Prisons were full of hardened professionals who, on release, would go straight back to work. Herbert concluded that they had to be kept in for longer – even if that meant building more facilities to accommodate Britain’s growing prison population.
The statistics bear him out. Consider what you need to do to get yourself locked up in this country. Last year, 59 per cent of offenders with more than 75 previous convictions were given non-custodial sentences. Even if we look at violent crimes (assault, robbery and sexual offences), 30 per cent of offenders with more than 75 convictions escaped prison.
Letting out those determined enough to have got themselves jailed drives up crime rates, as almost every study confirms. When the economist Steven Levitt studied the impact of early release in the US, he found that, for every prisoner let out prematurely, there were 15 serious crimes.
How are people going to react when such crimes are committed in Britain by beneficiaries of Labour’s scheme? Will they blame the last government? Or will they think back to the champagne being sprayed about outside HMP Wandsworth last week?

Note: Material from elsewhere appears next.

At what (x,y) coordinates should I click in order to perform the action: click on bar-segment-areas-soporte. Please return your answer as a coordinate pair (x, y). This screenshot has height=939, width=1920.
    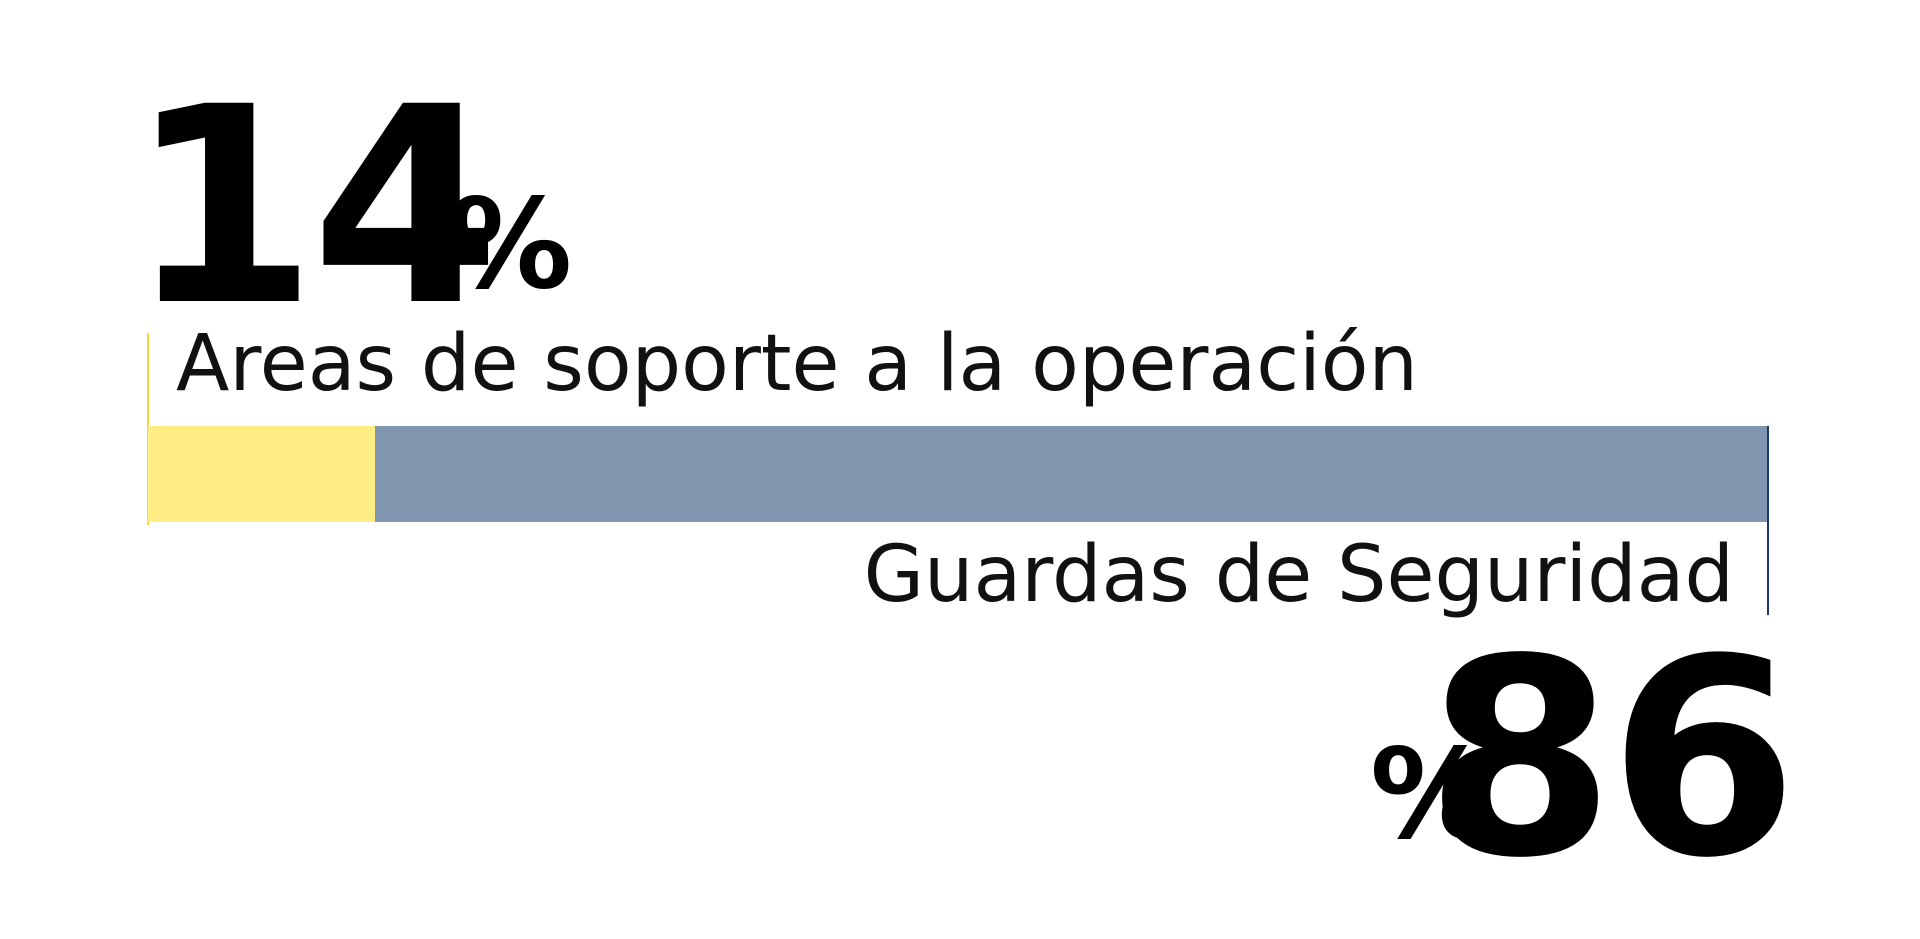
    Looking at the image, I should click on (262, 474).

Will they recall Djaber Benallaoua, a 20-year-old drug dealer, exulting as he walked out of HMP Isis that Starmer’s decision had made him a “lifelong Labour voter”? Will they remember Daniel Rutuls, who had been sentenced to three years for aggravated burglary, telling the PM, “Thank you, it’s a smart decision”?
No amount of bluster can hide the truth. Labour politicians have chosen to reverse a policy that had worked
for three decades. They don’t know it yet, but the prisoner releases have done for them.